The concepts are not tough. You need physical ability and desire.
I don't disagree with this, although you're ignoring a lot.
I did disagree with every statement in the post to which I was responding:
• In many ways, playing our 2-3 zone forces our players to have better conditioning and reflexes.
- I thought it was the opposite. Zone saves legs. I've never heard anyone ever suggest that zone defenders run as much as man defenders. Ever. Reflexes? That's not even logical.
• Anyone can play man.
- That's like saying 'anyone can be a good 3pt shooter. Anyone can "play" it, but how many do it well? And why? Skills, ability, desire — as you said. Not everyone has them.
• It's not like in our 2-3 zone players do not match up with other players. It happens all the time. There are constantly 1-on-1 matches on defense.
- We wouldn't have so many scrubs hitting 3s on us just by catching and shooting without making any '1-on-1' moves, if that were the case. While our defenders do a 'fly by,' sailing out of bounds, carried by the momentum from recovering from defending a different player or space on the floor. Maybe it's just semantics, but to me, "matching up" has a connotation of personal responsibility. Matchup M2M means something more than just keeping a hand up when a guy is in your designated area.
• The whole idea that our players can't play defense in the NBA is pure BS.
- Can't and Don't are separate matters. And often the IDEA of something is as important as the empirical reality when decisions are made by people who don't have our glasses on. We just don't have standout defenders in the NBA. We haven't, really. Since when? DC? Yes, a lot of NBA "defense" is by reputation, but it's kinda silly to suggest there's 'no defense in the NBA.' Else, why are a lot of excellent college scorers unable to show the same proficiency in the pros? We are talking about the best of the best college scorers making it to the NBA, and it's hard to stop that kind of a collection of talent. Yet, you look at the best NBA teams and you do see more than a few excellent defenders. Warriors has iguodala and green and Thompson... Scoring on any of them is WORK. No college team has that.

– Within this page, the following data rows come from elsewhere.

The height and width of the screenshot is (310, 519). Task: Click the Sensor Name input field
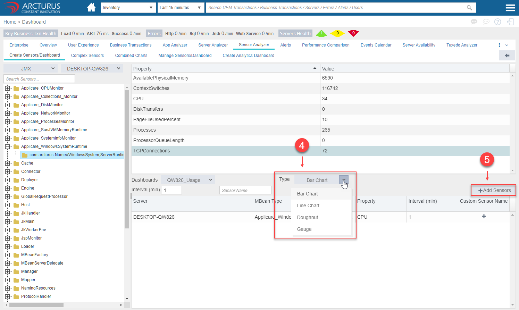245,190
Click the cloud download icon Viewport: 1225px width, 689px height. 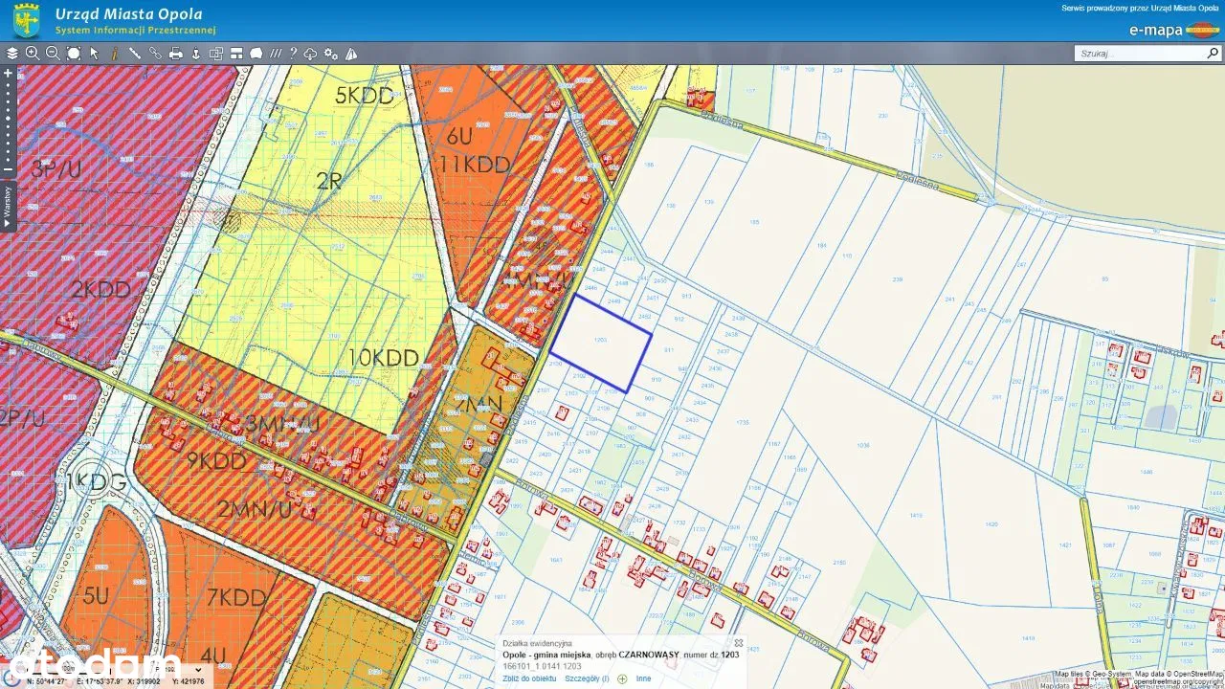pos(311,54)
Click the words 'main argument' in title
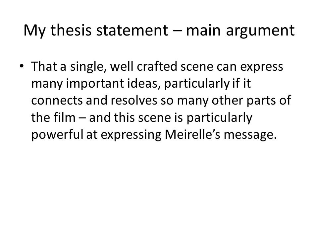Image resolution: width=318 pixels, height=239 pixels. [240, 31]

Even the guys we have had who are supposed to be good defenders (relatively) recently —Wes, and then going back to hart because he was just cited — they weren't really good NBA defenders. They're quick and play the finesse defense game, which might pull some steals stats in the 'team D' game, but that's not how you stop individuals.
As much as we love our teams, try to look at things from an outsider's perspective. We are the one team in the field that plays exclusively zone. The NBA is almost exclusively man. For a gm, that's a leap of faith, like picking a wing T quarterback to run the west coast. Sure, he CAN do it, but you gotta 'project' and projecting 'extra' stuff isn't good for careers. Fortunately, it's basketball, so a player can demonstrate attributes that show he can translate into the NBA, but the fact that our pro prospects don't play man IS noted by scouts and in reports. Maybe that's sometimes negated by a player's physical attributes or even HS game tapes — who knows. Dion, for example - can't imagine anyone would suggest he didn't have the ability to play m2m defense. But then there's the hidden question. If M2m defense is about desire, then does it say something about a player who chooses to go to the one school that plays zone?